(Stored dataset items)
----

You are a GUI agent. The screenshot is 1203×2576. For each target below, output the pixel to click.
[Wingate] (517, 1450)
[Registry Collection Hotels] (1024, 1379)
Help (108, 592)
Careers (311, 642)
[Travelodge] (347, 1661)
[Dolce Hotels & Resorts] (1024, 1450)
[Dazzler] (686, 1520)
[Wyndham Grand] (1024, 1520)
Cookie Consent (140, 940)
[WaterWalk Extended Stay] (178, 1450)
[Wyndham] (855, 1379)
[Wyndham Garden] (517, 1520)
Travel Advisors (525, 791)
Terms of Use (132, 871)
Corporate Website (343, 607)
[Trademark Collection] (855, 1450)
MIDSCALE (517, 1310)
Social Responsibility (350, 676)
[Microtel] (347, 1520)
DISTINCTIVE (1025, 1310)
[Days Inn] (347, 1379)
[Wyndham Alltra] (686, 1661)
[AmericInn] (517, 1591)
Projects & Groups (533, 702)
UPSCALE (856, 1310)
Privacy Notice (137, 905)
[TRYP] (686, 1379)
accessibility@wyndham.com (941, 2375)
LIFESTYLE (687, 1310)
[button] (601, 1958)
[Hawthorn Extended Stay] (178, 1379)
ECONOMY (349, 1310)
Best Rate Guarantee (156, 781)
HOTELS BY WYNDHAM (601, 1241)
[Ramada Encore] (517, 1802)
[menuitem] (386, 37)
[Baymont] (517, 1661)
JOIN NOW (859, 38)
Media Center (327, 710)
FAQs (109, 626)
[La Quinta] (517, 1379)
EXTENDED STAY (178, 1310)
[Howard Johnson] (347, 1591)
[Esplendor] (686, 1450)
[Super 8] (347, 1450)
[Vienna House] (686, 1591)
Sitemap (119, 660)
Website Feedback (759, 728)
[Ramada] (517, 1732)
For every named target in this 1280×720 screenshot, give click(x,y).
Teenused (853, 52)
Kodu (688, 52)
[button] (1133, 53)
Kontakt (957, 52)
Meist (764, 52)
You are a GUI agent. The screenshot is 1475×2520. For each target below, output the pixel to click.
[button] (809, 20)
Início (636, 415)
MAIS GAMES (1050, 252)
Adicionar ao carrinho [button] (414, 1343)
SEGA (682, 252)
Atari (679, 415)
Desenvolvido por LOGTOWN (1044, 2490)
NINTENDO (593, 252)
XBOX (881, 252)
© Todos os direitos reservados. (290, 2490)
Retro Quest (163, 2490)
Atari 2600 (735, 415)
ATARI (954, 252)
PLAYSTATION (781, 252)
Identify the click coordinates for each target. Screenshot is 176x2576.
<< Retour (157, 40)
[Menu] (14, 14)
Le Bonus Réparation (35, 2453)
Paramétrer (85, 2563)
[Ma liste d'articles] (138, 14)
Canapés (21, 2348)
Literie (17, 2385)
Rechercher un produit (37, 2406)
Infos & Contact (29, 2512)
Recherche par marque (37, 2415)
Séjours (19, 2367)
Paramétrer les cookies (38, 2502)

----

Task brief —
Only the lines from the one bearing "Adicionar ao carrinho [button] (414, 1343)" through the end of the entries above belong in the answer, each one exactly as given.

Written response —
Adicionar ao carrinho [button] (414, 1343)
SEGA (682, 252)
Atari (679, 415)
Desenvolvido por LOGTOWN (1044, 2490)
NINTENDO (593, 252)
XBOX (881, 252)
© Todos os direitos reservados. (290, 2490)
Retro Quest (163, 2490)
Atari 2600 (735, 415)
ATARI (954, 252)
PLAYSTATION (781, 252)
Identify the click coordinates for each target. Screenshot is 176x2576.
<< Retour (157, 40)
[Menu] (14, 14)
Le Bonus Réparation (35, 2453)
Paramétrer (85, 2563)
[Ma liste d'articles] (138, 14)
Canapés (21, 2348)
Literie (17, 2385)
Rechercher un produit (37, 2406)
Infos & Contact (29, 2512)
Recherche par marque (37, 2415)
Séjours (19, 2367)
Paramétrer les cookies (38, 2502)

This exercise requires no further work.